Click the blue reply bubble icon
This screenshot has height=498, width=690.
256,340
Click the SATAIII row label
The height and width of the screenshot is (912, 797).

Instructions for the task → What lines of the material above hold the string "Click"? Please copy them.

Output for this task →
Click the blue reply bubble icon
Click the SATAIII row label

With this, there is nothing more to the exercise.